**** TEXT SHOWN ****

Not Going to Apologize

I’m tired of apologizing for things this summer. I’m tired of explaining I haven’t gotten to email, I can’t get to my Facebook. I’ve had the same chipped toenail polish on my feet for maybe a month now. And I’m not going to apologize for that either. It just isn’t important enough.

My goal for these two short months of summer was to spend this block of time absolutely putting my kids first. As a part-time working Mom (everyone tells me its full time but I fake it by working at home) I never quite feel as if I’m completely turning my high beams on my kids. There is always something I have to do, groceries, work, dinner, simmering in the back of my mind.

That’s why I did something that is not in my nature; something that would connect me more tightly to my kids, slow my pace, make me still. I ordered an old-fashioned wooden jigsaw puzzle online from Liberty Puzzle in Boulder Colorado. I had seen these puzzles at a girlfriend weekend in Montana and been captivated by the intricate wooden puzzle pieces; shapes of people, buffalos, shooting stars and so many more. They were works of art.

Not being a puzzle person, or even much of a game/card enthusiast, I found myself surprisingly excited at the choices on the website. So many pictures, how many pieces? I wanted something that would be a long-term project, that we could go back and forth with and spend minutes and even hours lost in the search for building and creating. I wanted to feel the triumph of teamwork and to give us all that sense of accomplishment that comes with finishing a section. We chose a Currier and Ives print of a train, mostly because it had the largest number of pieces we could find.

When the puzzle arrived and I dumped out all the intricate pieces I felt dismayed for a moment. What was a novice doing setting the bar so high? My girls looked up at me expectantly. How would we ever begin? My first inclination, being a type A person, was to organize all the sky blue pieces and then the border pieces and then the smoke stack gray pieces and the grass on the landscape.

“No,” my girls said in a chorus. “We want to do it our way.” And they began with a little section, building it out and plucking the pieces from the giant pile. I would have to learn to do it their way. Wasn’t that the point after all? not to rush through this, but to pick our way, to follow their lead.

**** LISTED ENTRIES ****

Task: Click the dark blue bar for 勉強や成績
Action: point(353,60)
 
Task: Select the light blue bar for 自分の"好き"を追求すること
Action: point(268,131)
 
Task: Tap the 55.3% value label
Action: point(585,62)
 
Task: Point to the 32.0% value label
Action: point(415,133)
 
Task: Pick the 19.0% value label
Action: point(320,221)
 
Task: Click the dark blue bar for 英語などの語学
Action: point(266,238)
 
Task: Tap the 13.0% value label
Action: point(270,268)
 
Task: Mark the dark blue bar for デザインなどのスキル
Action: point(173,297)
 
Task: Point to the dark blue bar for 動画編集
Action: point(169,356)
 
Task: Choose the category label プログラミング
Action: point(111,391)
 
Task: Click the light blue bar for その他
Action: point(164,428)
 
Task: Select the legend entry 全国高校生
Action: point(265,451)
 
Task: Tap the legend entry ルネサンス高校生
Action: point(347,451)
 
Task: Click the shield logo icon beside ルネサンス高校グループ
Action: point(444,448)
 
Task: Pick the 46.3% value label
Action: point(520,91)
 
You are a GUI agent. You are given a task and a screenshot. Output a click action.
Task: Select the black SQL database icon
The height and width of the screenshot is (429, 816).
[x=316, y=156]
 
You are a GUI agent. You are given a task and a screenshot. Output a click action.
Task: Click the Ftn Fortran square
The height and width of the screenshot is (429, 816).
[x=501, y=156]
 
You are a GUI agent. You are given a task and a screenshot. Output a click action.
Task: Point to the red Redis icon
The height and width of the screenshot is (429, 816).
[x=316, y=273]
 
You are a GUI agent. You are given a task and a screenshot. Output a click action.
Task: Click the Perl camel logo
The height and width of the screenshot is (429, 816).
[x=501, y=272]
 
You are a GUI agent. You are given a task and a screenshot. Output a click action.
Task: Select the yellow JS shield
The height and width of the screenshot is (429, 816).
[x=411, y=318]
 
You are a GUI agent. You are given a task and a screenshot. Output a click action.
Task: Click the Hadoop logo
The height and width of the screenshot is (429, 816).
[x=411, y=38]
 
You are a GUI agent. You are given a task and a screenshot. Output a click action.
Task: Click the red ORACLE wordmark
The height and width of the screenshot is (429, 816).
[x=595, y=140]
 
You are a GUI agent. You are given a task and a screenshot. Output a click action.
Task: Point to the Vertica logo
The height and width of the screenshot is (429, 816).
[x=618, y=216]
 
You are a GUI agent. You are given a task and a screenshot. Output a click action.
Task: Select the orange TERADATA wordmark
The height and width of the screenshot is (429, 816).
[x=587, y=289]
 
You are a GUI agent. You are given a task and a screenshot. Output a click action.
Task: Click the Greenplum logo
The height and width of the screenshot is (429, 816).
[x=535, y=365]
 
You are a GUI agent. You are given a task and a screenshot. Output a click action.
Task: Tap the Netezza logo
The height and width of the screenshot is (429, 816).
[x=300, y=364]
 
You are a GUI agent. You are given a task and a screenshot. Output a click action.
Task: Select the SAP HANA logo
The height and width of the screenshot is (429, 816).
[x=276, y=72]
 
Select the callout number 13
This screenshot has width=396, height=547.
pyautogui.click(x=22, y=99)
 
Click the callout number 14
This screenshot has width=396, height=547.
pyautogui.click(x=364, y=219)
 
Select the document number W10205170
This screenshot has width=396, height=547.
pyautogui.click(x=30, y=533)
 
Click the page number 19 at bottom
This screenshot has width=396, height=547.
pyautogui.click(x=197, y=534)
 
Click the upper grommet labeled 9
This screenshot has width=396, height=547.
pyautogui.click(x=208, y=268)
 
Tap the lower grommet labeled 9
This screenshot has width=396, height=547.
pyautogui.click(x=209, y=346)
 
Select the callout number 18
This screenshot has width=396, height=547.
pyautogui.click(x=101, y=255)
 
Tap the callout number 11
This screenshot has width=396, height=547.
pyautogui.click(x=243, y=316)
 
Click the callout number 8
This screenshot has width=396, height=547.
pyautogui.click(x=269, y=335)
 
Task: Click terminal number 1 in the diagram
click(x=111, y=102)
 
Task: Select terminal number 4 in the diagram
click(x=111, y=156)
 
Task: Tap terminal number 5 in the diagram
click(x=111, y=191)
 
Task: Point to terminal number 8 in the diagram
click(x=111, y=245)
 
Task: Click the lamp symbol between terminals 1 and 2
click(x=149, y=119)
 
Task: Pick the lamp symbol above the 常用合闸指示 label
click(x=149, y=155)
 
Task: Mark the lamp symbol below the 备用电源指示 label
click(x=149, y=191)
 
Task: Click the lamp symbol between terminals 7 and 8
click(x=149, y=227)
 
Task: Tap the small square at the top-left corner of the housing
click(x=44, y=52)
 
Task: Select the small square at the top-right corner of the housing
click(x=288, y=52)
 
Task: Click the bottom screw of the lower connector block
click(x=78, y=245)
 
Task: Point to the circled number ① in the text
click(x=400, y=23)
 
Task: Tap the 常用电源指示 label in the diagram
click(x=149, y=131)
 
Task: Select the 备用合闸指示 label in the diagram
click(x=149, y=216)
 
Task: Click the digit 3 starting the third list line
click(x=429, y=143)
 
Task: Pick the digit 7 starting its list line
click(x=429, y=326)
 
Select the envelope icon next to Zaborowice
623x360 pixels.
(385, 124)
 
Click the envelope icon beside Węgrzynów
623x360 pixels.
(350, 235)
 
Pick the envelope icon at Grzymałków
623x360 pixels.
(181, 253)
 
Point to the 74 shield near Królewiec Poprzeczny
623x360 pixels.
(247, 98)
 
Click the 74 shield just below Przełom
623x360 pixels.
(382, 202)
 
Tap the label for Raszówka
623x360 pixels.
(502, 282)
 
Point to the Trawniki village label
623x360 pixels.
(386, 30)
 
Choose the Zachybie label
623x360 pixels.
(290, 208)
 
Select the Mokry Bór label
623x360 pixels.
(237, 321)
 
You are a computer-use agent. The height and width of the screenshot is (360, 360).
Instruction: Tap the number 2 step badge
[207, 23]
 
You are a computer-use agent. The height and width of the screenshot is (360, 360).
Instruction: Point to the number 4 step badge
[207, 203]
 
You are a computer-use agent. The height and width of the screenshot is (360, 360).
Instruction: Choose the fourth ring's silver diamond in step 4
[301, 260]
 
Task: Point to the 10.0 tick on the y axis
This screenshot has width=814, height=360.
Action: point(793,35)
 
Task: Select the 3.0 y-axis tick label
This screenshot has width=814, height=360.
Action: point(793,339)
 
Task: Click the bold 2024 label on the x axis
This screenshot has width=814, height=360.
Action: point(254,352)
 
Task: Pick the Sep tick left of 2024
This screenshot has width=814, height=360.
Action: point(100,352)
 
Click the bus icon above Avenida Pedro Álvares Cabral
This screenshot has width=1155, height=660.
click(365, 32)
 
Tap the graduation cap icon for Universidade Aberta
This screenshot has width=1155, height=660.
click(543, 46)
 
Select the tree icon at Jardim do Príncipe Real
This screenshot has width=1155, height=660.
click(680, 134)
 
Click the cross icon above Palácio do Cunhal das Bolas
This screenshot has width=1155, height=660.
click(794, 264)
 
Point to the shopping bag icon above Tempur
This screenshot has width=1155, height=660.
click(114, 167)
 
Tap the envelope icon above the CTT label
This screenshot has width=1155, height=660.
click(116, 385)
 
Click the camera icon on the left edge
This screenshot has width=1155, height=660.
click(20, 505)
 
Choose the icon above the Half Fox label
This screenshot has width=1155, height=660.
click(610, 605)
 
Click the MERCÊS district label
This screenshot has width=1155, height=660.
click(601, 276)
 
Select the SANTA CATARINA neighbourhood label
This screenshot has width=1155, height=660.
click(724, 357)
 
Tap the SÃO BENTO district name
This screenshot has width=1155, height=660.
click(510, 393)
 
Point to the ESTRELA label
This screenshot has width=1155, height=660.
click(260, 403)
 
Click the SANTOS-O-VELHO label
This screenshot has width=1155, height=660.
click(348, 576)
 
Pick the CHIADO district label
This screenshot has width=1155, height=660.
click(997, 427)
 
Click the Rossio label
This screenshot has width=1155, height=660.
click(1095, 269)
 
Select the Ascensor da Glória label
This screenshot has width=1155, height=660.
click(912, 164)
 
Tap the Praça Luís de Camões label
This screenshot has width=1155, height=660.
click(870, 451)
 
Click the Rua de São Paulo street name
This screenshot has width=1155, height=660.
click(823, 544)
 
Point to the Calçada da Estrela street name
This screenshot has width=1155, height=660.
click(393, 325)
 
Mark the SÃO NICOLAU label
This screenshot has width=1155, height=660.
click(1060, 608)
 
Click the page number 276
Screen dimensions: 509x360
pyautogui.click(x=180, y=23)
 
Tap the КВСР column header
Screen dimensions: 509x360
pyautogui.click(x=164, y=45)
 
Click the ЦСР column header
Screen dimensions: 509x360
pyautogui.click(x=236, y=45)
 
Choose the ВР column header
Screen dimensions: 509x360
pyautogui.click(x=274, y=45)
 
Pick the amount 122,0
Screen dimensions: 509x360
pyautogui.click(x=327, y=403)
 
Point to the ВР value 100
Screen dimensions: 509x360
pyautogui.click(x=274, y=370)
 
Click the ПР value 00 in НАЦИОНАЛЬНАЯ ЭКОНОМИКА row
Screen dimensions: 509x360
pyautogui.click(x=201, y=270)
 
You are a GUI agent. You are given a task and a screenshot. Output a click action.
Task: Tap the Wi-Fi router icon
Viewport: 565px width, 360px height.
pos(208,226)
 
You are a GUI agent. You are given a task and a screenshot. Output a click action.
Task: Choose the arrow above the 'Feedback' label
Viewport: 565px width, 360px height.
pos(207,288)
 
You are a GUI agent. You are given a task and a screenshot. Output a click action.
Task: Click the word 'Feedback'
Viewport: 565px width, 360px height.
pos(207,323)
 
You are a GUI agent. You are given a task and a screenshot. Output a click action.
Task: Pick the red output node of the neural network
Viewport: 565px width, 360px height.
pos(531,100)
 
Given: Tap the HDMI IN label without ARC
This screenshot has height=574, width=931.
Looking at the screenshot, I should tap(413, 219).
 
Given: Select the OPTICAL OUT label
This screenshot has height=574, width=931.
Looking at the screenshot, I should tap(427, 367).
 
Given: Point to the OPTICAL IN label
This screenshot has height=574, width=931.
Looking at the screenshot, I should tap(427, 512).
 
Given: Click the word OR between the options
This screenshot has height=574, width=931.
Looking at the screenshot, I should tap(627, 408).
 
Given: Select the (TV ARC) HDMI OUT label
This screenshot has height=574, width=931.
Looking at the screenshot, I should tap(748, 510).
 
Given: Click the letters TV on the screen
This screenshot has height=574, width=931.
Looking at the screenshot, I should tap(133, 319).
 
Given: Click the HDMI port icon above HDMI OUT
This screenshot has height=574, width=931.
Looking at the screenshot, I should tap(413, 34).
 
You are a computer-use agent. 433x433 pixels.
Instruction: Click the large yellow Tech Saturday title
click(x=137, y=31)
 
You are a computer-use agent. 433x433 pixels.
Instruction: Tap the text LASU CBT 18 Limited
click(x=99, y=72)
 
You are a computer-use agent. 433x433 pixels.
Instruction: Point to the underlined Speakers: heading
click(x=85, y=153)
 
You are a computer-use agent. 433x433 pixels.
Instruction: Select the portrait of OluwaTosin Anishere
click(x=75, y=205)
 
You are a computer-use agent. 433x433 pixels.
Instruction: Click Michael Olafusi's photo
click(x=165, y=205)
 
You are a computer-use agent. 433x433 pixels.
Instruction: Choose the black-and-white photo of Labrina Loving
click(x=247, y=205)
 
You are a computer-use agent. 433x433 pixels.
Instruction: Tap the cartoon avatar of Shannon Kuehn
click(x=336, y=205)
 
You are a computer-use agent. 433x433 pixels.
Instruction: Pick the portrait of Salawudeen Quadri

****

ACTIVITY LIST:
[a] In the puzzle essay, where did the writer order the wooden jigsaw puzzle from?
[b] According to the puzzle essay, why did the family pick the Currier and Ives train print?
The records are not needed here.

SOLUTIONS TO THE PROBLEMS:
[a] From Liberty Puzzle in Boulder, Colorado, ordered online.

[b] They chose it mostly because it had the largest number of pieces they could find. The writer wanted a long-term project that they could return to again and again, spending minutes or even hours building it together.